* Problem statement *
Repeat verbatim each line from the line with "The image size is (698, 437)." to the end of the entries. Pictures do not belong in the copy.

* Data to examine *
....
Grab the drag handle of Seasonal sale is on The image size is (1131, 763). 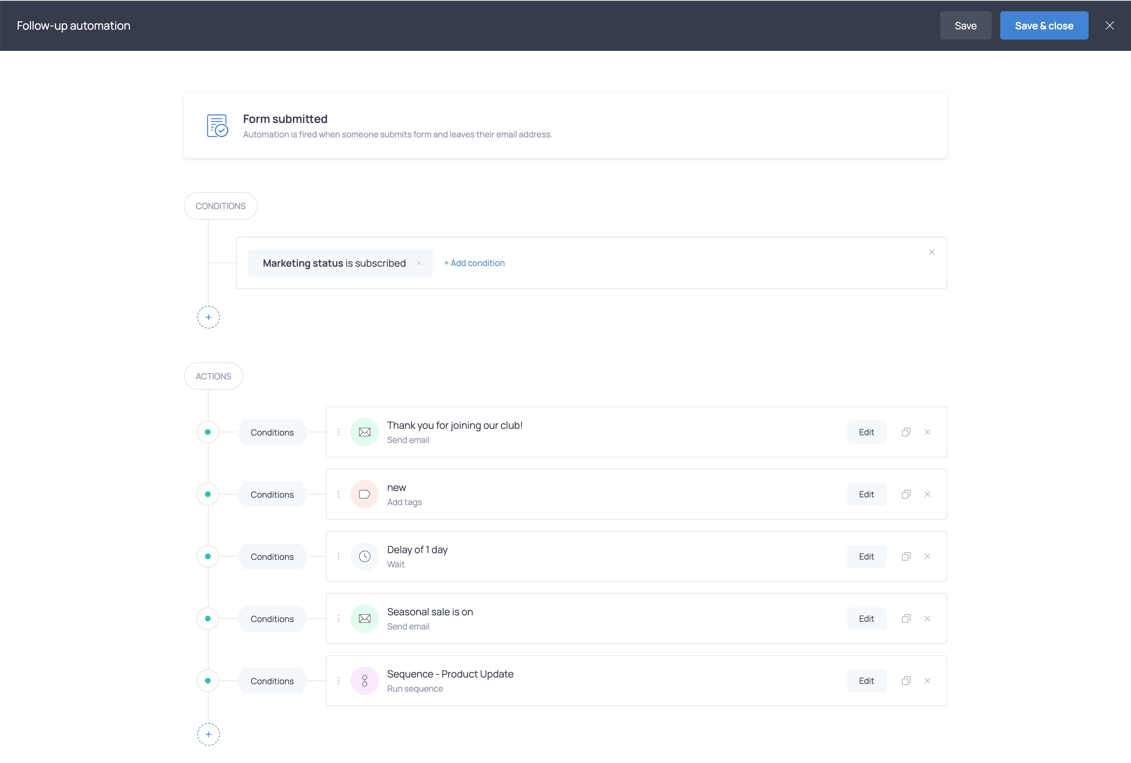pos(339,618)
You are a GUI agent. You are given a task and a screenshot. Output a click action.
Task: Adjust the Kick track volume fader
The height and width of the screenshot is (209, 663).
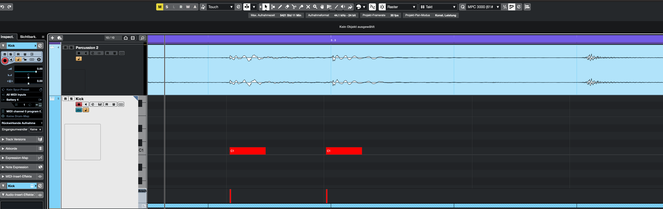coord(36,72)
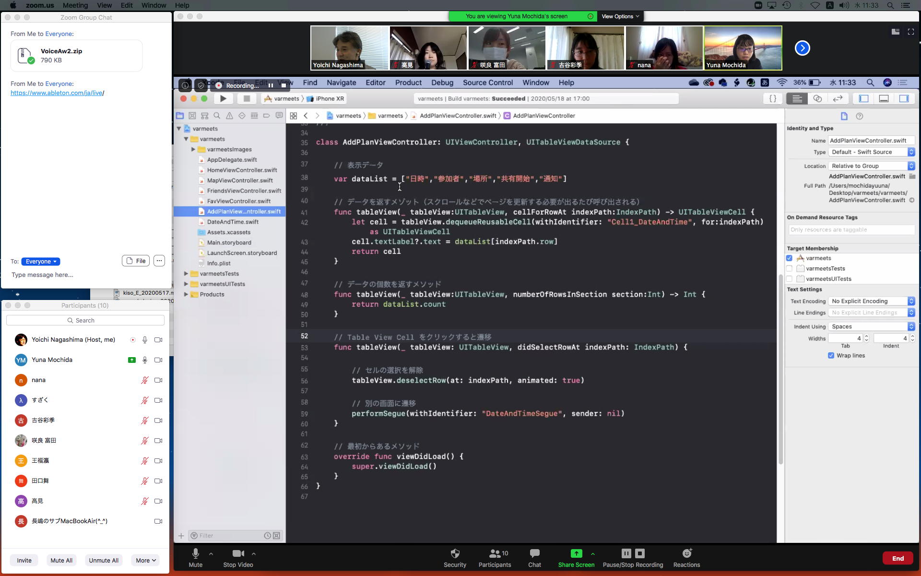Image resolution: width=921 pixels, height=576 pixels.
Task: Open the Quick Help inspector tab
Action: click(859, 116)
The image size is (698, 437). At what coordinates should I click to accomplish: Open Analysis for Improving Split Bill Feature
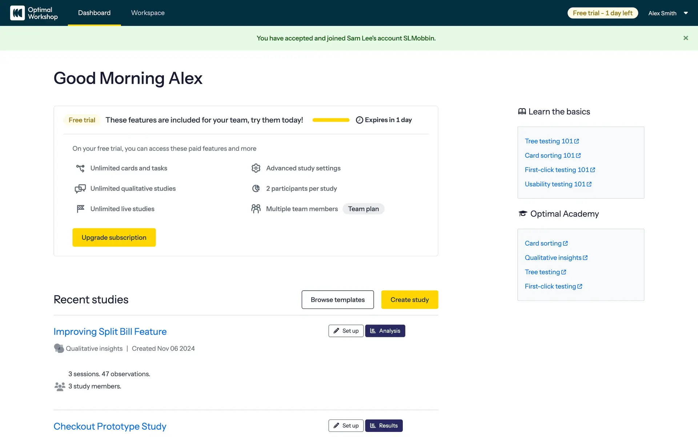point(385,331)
....
* Answer for this exercise *
The image size is (698, 437). At what coordinates should I click to accomplish: Open Analysis for Improving Split Bill Feature
point(385,331)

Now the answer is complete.